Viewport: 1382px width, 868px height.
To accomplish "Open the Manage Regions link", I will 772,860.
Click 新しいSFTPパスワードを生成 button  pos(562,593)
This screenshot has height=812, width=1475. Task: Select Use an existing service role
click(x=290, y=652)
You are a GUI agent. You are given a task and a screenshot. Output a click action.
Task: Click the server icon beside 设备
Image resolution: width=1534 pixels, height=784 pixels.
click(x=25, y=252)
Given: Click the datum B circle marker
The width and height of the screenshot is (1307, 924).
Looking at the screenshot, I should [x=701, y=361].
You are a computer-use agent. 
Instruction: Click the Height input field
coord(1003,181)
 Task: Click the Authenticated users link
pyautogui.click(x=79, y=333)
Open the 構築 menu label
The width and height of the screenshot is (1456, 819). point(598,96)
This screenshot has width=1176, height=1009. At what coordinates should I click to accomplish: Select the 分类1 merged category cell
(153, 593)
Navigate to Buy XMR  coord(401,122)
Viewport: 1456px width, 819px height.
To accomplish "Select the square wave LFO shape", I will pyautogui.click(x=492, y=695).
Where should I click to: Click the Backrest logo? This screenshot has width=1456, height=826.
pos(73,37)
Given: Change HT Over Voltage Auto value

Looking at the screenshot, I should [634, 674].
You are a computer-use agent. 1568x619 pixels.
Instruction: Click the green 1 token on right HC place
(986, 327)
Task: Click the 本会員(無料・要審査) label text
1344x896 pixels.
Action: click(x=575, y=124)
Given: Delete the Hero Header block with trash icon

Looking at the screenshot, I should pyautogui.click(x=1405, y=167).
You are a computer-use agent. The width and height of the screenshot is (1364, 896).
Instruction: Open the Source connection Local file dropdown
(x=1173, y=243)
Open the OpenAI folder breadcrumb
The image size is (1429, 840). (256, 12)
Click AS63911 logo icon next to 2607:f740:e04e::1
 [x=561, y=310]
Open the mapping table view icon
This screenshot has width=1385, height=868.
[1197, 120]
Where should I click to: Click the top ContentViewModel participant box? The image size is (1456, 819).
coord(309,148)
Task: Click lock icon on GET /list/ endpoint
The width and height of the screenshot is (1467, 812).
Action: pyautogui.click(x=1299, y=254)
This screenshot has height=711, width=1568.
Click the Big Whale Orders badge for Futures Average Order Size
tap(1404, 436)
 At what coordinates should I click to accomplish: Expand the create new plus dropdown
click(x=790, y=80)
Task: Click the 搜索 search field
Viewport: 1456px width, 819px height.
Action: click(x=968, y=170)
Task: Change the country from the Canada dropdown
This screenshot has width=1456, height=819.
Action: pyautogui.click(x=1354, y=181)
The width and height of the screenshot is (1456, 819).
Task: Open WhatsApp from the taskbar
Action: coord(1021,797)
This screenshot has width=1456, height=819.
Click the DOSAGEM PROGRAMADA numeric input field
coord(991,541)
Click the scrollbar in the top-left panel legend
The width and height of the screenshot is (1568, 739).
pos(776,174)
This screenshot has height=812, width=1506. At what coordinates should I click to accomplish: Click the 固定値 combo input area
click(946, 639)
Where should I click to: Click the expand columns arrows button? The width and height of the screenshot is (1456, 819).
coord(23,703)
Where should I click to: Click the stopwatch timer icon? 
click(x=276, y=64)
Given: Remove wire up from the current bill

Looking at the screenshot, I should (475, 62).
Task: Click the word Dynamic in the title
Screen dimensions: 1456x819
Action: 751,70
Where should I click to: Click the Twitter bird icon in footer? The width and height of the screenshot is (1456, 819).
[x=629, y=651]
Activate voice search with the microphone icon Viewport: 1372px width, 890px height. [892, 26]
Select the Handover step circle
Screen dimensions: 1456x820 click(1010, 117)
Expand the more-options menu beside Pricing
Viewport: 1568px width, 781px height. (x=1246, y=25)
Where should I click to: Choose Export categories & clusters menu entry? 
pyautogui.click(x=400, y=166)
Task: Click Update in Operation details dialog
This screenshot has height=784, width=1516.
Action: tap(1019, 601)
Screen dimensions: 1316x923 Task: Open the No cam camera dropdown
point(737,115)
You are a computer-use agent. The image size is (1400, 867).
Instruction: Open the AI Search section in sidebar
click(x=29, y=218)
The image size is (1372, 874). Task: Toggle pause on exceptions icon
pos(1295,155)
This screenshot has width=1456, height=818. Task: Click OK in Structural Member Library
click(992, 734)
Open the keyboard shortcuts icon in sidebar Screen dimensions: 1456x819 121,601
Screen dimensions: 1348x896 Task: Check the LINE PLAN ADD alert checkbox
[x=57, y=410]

* **Your task**
What is needed is a word-for-word restatement of every line from the one with "Open the keyboard" to the end of the entries above.

* **Exercise solution**
Open the keyboard shortcuts icon in sidebar Screen dimensions: 1456x819 121,601
Screen dimensions: 1348x896 Task: Check the LINE PLAN ADD alert checkbox
[x=57, y=410]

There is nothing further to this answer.